Este trabajo, apunta, te hace resignarte a lo que prosigue. “Al panteón llega de todo” dice que es la ley de vida. Piensa que uno debe estar preparado, tener su lugar listo. Aunque su familia le refuta argumentando que eso es “estarse adelantando”, él lo mira más como una medida de prevención.

Adrián no acepta que se diga que los sepultureros no entienden el dolor ajeno. En el mismo Panteón Municipal, cuenta que tiene enterrado a su hijo, a su madre y a un hermano. “Yo ya pasé por eso, cómo no voy a saber lo que se siente”.

Cuando comenzó a trabajar en este lugar, fue designado para el área de mantenimiento, pero comparte que siempre le llamó la atención lo que hacían los sepultureros. Insistió por varios años, hasta que en el año 2000 fue removido y designado para enterrar y exhumar muertos.

Desde su primer servicio, confiesa que no le costó adaptarse y que difícilmente se sorprendía. A lo mucho, quedó perplejo cuando miró un cuerpo que provenía de los Estados Unidos y que se mantenía intacto pese a los años transcurridos.

Pero también habla de las consecuencias, como aquella vez que adquirió una infección por su permanente contacto con cadáveres. “La realidad es que tenemos poco equipo de trabajo, no hay lo adecuado. En una ocasión, tras terminar una exhumación, me comencé a sentir muy mal, tenía mareos y no podía mantenerme en pie”.

Al asistir al médico y luego de los estudios pertinentes, el diagnóstico fue contundente: su cuerpo poseía 6 millones de bacterias. La atención en el Instituto Mexicano del Seguro Social (IMSS) fue insuficiente y por fuera terminó gastando cerca de 10 mil pesos.

Los espíritus y situaciones anormales, es otra cosa a la que se deben acostumbrar los panteoneros. “Alguna vez estaba sacando un cuerpo de una capilla y al momento de jalar el ataúd, sentí mucho escalofrío, como si alguien me quisiera agarrar. Me vine para atrás, pero lo que hice fue hablarle, decirle que no le iba hacer nada, que solamente estaba reacomodándolo para que pudiera descansar junto a sus familiares”.

Ante lo inexplicable, considera que solo queda hacer caso omiso, “no sacarte de onda” porque si no sería imposible seguir trabajando en esto. Adrián refiere que el cerebro de un sepulturero trabaja a mil por hora, pues al llegar a casa, es inevitable repasar lo sucedido en el día: los llantos, las voces y lamentos.

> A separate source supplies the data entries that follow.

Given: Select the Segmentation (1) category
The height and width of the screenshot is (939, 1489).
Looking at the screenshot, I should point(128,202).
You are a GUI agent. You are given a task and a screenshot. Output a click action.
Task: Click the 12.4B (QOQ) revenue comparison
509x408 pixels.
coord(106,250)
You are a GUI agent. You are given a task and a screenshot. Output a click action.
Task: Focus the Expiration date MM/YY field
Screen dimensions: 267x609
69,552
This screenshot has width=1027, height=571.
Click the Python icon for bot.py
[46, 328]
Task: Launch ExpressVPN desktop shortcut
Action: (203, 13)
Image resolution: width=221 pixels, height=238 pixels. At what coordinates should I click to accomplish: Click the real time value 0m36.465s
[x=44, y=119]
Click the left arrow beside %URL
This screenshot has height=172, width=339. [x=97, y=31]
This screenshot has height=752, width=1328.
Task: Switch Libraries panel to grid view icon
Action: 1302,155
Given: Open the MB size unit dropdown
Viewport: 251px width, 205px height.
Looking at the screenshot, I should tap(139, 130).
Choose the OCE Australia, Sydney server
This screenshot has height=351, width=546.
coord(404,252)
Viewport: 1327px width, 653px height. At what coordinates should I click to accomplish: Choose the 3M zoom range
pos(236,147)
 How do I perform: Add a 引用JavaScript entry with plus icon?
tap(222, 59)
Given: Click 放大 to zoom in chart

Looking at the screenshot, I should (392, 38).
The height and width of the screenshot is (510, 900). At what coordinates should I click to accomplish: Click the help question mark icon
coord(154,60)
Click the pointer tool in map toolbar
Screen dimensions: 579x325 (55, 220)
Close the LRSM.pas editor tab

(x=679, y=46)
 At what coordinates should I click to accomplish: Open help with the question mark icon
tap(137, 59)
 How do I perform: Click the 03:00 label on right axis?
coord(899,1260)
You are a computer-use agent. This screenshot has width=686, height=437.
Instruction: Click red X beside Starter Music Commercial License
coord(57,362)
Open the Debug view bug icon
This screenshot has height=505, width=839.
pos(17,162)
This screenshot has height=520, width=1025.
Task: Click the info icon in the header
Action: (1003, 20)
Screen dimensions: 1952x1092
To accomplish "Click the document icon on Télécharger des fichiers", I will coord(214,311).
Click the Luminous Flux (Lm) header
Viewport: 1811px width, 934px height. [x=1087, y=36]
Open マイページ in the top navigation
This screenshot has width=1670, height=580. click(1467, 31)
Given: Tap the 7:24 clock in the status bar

Pero también se hace costumbre. Confiesa que para él resulta más raro no estar en el panteón y que seguramente para su hijo, su madre y hermano también lo es. Entre bromas, dice que seguramente sus familiares fallecidos preguntarán por él cuando no está. Por ello, cada día de trabajo y sin excepción alguna, pasa por la pila principal para darles el buenos días y buenas tardes. A final de cuentas, sabe que es cosa de tiempo para que él también comparta junto a ellos ese espacio de tierra.